Haematological toxicities: Grade 3 or Grade 4 anaemia, thrombocytopenia, and prolonged (≥1 week) Grade 3 or Grade 4 neutropenia can occur with Adcetris. Fatal and serious cases of febrile neutropenia have been reported with Adcetris. Complete blood counts should be monitored prior to administration of each dose of Adcetris. Patients should be monitored closely for fever. If Grade 3 or Grade 4 neutropenia develops, manage by dose modifications or discontinuations (refer to Dosage & Administration). In frontline treatment of patients with advanced HL, or in patients with previously untreated sALCL or other CD30-expressing PTCL, receiving combination therapy, primary prophylaxis with G-CSF is recommended for all patients beginning with the first dose.
Tumor Lysis Syndrome: Tumor lysis syndrome (TLS) has been reported with Adcetris. Patients with rapidly proliferating tumor and high tumor burden are at risk of tumor lysis syndrome. These patients should be monitored closely and managed according to best medical practice. Management of TLS may include aggressive hydration, monitoring of renal function, correction of electrolyte abnormalities, anti-hyperuricaemic therapy and supportive care.

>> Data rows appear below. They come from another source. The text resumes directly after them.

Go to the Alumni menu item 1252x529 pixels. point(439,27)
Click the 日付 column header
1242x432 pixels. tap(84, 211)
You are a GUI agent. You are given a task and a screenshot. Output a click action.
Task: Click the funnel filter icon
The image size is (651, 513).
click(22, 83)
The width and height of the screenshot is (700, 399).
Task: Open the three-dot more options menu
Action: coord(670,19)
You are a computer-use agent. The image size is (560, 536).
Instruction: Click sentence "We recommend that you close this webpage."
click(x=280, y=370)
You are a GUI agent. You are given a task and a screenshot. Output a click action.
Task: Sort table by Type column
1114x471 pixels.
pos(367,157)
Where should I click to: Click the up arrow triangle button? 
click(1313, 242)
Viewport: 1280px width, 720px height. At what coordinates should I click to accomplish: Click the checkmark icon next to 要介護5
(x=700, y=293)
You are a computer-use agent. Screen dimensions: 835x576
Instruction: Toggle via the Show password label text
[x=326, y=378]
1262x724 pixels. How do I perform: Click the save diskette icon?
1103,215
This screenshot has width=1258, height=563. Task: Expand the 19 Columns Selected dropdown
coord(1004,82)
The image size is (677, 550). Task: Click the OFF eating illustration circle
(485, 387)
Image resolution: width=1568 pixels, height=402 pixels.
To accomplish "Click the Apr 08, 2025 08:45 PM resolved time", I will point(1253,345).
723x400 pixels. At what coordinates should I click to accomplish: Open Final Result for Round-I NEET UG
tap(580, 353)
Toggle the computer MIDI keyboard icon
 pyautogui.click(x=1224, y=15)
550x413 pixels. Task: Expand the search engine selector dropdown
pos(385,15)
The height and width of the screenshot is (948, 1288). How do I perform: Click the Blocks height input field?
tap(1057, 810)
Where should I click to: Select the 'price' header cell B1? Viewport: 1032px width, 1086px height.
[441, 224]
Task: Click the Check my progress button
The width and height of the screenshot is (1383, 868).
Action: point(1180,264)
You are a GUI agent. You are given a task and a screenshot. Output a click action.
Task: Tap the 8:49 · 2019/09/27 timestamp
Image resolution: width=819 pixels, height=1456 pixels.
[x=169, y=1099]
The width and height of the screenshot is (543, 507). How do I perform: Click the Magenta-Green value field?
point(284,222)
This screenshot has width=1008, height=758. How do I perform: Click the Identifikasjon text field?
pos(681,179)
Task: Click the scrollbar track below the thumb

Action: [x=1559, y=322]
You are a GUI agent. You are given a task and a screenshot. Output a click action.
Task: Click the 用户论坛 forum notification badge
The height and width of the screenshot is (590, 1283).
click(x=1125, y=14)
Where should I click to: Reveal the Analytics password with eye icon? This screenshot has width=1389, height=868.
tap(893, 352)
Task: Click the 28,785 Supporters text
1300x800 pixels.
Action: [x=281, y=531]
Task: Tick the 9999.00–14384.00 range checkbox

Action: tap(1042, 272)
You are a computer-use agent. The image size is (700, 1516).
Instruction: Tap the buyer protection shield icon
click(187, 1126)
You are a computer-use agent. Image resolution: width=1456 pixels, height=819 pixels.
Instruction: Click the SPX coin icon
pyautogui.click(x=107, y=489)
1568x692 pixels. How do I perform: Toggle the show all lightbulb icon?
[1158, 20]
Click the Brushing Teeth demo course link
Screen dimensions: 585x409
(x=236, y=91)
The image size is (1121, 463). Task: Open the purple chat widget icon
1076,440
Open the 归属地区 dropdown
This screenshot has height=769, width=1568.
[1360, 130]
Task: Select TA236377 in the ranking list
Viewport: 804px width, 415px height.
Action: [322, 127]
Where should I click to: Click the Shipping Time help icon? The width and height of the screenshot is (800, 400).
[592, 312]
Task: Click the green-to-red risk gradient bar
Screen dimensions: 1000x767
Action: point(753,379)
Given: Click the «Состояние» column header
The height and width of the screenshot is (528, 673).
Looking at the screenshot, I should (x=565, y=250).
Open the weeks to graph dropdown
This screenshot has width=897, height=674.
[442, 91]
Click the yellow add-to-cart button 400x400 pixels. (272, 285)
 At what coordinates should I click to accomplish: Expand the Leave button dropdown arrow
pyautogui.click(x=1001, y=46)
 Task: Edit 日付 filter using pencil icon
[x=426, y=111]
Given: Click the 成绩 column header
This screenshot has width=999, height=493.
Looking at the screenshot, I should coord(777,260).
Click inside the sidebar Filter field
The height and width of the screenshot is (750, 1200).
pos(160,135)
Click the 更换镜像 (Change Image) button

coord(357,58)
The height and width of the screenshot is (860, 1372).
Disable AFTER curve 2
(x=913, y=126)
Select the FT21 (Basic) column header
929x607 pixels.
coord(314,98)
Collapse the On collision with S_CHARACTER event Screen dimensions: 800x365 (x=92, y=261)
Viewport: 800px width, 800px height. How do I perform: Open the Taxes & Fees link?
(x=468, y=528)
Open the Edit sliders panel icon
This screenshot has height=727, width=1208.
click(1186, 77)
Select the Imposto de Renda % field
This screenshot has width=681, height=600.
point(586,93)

Gastrointestinal Complications: Gastrointestinal (GI) complications including intestinal obstruction, ileus, enterocolitis, neutropenic colitis, erosion, ulcer, perforation and haemorrhage, some with fatal outcomes, have been reported in patients treated with Adcetris. Some cases of GI perforations were reported in patients with GI involvement of underlying lymphoma. In the event of new or worsening GI symptoms, perform a prompt diagnostic evaluation and treat appropriately.
Hepatotoxicity: Hepatotoxicity in the form of elevations in alanine aminotransferase (ALT) and aspartate aminotransferase (AST) has been reported with Adcetris. Serious cases of hepatotoxicity, including fatal outcomes, have also occurred. Pre-existing liver disease, comorbidities, and concomitant medications may also increase the risk. Liver function should be routinely monitored in patients receiving Adcetris. Patients experiencing hepatotoxicity may require a delay, change in dose or discontinuation of Adcetris (see ADVERSE REACTIONS).
Hyperglycaemia: Hyperglycaemia has been reported during clinical trials in patients with an elevated Body Mass Index (BMI) with or without a history of diabetes mellitus. However, any patient who experiences an event of hyperglycaemia should have their serum glucose closely monitored. Anti-diabetic treatment should be administered as appropriate.
Sodium content in excipients: This medicinal product contains a maximum of 2.1 mmol (or 47 mg) of sodium per dose. To be taken into consideration for patients on a controlled sodium diet.
Use in Pregnancy: Adcetris may cause fetal harm when administered to pregnant women.